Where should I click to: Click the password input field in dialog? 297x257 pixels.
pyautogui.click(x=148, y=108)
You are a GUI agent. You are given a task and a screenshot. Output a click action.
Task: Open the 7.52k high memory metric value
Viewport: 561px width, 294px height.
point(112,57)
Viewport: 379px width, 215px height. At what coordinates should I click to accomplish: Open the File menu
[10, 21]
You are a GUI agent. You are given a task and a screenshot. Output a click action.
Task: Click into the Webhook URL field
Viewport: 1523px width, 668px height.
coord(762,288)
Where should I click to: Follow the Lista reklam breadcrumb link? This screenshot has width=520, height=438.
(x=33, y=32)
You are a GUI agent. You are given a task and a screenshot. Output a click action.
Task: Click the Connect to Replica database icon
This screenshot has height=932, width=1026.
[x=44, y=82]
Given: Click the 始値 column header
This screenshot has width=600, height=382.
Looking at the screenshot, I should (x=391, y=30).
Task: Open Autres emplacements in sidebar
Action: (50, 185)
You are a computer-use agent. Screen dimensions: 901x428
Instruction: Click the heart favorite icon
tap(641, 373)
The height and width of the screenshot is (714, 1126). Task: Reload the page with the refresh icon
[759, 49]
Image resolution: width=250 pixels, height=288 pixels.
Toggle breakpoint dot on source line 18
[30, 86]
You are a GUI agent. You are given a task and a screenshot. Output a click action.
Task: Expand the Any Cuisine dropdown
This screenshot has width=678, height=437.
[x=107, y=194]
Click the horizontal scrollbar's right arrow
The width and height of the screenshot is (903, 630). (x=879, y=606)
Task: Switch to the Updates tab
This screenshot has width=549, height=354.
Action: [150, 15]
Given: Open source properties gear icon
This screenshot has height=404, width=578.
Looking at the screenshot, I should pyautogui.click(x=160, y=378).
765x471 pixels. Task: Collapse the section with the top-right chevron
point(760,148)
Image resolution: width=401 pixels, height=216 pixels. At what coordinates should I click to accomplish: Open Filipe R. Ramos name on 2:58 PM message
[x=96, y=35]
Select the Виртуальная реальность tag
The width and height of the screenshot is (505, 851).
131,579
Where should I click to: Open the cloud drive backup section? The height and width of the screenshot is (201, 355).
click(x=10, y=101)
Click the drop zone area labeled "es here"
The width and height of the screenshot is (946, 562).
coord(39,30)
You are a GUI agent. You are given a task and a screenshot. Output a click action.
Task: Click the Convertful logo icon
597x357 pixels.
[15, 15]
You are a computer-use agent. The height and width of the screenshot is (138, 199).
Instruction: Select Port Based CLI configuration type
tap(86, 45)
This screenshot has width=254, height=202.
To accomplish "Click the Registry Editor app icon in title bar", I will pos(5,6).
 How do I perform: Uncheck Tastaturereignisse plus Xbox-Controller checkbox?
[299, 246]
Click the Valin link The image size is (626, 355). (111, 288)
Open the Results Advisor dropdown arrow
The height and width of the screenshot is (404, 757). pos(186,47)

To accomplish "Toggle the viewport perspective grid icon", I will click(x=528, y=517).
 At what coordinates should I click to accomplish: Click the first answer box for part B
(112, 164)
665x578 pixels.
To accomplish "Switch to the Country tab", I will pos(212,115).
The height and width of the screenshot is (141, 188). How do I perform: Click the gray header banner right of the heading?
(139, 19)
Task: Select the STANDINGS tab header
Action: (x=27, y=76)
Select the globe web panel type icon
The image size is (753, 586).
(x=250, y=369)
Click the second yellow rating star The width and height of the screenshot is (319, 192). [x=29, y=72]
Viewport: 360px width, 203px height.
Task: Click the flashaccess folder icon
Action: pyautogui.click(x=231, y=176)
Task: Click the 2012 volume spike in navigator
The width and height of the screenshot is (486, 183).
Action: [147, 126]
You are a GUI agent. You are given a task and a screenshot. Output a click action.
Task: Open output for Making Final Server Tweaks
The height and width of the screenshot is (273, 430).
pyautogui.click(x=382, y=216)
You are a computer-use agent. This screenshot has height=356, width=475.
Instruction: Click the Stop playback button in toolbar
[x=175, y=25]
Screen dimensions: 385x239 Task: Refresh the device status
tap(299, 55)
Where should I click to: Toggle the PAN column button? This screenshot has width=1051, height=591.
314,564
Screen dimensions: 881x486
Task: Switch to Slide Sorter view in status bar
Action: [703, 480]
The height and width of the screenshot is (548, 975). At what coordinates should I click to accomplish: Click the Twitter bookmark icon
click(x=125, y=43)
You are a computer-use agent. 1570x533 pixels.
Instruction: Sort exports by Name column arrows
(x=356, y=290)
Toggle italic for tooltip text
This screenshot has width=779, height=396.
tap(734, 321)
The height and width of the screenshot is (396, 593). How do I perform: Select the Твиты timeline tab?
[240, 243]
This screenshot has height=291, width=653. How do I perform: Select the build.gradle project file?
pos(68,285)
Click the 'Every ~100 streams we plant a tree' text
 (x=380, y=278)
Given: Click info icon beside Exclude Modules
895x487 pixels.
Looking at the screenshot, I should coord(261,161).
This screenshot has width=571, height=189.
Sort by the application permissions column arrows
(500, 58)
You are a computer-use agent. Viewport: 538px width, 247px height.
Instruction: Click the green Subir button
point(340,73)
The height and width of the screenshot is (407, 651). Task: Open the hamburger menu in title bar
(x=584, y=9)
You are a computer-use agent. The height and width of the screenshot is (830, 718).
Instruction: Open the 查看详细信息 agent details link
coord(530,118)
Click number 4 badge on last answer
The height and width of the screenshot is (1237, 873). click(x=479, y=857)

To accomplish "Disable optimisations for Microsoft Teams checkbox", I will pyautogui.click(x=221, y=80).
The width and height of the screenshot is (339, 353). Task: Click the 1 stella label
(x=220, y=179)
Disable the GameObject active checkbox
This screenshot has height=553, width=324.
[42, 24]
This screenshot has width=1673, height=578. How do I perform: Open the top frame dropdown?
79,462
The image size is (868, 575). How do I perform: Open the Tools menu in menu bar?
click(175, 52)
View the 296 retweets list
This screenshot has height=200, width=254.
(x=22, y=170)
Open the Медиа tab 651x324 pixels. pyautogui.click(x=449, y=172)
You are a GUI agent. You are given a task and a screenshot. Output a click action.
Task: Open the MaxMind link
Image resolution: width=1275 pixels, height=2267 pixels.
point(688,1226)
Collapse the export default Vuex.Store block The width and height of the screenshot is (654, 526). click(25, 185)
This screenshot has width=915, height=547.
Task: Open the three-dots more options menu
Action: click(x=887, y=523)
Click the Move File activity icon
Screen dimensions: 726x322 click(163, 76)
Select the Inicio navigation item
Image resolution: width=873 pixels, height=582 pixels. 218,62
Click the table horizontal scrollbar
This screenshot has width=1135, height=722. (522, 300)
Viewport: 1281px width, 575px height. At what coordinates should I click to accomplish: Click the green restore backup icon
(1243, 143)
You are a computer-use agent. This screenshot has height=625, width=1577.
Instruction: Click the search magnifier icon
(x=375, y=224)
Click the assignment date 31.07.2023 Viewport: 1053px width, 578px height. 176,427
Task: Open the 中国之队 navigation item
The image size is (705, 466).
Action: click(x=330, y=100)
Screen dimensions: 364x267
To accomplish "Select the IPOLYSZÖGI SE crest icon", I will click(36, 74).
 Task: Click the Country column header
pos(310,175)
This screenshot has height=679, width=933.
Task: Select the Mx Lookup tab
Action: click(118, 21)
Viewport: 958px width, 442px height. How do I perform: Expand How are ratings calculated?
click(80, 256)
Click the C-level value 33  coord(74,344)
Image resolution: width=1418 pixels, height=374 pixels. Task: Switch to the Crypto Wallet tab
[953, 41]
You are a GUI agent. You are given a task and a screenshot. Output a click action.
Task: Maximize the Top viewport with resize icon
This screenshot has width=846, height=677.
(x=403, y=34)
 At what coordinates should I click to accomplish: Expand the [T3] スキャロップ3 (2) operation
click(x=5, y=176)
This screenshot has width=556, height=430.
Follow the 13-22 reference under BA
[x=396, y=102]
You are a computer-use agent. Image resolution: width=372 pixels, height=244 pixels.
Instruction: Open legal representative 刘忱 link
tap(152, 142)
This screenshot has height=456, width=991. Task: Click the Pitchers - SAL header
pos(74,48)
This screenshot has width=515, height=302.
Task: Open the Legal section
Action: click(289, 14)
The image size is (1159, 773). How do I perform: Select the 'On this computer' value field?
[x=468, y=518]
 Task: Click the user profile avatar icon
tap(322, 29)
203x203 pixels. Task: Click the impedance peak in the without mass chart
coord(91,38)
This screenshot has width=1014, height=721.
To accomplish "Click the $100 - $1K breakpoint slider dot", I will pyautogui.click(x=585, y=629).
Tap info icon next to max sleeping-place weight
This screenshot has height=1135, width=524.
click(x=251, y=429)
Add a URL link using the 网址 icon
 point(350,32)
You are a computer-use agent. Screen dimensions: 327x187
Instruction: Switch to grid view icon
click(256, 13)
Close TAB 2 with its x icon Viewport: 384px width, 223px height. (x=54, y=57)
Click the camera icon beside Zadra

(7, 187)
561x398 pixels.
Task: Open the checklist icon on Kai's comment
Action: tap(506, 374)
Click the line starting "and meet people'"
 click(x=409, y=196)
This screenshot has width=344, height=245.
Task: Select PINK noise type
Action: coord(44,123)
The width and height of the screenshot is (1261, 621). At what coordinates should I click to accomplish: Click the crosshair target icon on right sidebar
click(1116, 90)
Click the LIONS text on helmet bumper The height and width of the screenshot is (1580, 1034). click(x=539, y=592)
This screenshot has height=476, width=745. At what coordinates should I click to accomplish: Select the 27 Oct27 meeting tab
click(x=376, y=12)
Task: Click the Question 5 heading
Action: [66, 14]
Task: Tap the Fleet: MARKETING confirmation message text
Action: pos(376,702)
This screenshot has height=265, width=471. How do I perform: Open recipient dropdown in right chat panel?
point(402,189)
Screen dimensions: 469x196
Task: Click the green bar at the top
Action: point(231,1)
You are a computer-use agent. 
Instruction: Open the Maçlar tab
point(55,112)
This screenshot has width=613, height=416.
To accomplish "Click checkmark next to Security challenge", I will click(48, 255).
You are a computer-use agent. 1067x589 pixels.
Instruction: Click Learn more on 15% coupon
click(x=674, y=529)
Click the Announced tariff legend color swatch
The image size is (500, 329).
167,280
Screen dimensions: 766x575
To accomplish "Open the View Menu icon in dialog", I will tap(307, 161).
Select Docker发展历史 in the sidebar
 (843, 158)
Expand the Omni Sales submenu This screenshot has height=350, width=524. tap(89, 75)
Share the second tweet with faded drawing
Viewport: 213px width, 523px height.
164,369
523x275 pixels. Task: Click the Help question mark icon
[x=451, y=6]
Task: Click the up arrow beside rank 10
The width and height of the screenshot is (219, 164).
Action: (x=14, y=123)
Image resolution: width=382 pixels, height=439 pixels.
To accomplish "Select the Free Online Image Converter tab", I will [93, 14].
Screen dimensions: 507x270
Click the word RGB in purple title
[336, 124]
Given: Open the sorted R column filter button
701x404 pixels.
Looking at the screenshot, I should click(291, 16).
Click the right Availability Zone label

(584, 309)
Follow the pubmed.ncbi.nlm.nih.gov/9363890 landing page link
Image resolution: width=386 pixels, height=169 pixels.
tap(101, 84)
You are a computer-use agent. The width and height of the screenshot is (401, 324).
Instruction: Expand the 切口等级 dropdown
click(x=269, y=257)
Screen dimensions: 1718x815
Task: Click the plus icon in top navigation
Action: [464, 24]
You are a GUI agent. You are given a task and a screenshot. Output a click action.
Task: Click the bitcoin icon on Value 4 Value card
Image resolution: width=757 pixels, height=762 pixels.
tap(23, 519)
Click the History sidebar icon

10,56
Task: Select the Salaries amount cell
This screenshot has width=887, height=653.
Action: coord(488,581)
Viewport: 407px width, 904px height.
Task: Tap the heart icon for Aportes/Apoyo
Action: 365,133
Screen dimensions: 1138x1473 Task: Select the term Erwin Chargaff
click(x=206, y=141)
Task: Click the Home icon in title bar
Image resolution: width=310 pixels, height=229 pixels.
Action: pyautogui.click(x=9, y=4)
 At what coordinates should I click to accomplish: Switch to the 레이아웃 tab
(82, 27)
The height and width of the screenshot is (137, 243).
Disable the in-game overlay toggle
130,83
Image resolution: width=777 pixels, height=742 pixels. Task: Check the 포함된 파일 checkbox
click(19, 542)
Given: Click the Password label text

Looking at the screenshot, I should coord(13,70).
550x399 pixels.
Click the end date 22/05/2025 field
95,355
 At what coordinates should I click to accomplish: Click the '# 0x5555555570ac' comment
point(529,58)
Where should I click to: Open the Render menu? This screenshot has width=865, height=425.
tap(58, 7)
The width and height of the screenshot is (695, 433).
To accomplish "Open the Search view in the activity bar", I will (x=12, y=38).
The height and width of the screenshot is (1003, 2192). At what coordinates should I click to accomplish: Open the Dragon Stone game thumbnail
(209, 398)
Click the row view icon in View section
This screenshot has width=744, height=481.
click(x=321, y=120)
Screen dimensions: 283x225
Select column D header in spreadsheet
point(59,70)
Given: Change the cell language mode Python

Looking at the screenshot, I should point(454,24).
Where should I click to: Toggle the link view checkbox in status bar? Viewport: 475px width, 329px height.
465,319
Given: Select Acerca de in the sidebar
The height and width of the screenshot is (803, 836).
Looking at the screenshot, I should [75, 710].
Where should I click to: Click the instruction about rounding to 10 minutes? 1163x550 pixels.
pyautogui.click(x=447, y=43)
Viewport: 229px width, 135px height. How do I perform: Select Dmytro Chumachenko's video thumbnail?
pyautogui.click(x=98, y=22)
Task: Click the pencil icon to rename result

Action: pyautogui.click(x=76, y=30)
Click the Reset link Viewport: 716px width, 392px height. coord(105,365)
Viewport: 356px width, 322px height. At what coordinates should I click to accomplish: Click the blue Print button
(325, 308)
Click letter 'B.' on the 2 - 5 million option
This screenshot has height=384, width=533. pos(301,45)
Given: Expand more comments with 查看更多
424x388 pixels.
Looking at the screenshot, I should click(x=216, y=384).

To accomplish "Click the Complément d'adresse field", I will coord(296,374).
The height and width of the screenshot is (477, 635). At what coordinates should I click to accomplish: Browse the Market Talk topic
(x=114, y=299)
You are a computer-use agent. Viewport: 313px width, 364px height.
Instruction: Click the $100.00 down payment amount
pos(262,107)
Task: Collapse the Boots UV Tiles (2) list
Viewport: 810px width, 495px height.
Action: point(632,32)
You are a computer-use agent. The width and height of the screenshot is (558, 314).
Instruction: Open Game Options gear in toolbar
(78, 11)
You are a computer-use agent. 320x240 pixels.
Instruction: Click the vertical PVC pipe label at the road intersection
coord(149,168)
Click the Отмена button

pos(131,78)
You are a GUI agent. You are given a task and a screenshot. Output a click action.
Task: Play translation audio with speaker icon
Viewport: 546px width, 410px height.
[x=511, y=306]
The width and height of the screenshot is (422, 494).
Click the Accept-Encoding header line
= = = = = = =
Problem requirements: Search the preceding listing for "next", then copy every line that holds it.

Exercise solution:
Tap info icon next to max sleeping-place weight
To accomplish "Click checkmark next to Security challenge", I will click(48, 255).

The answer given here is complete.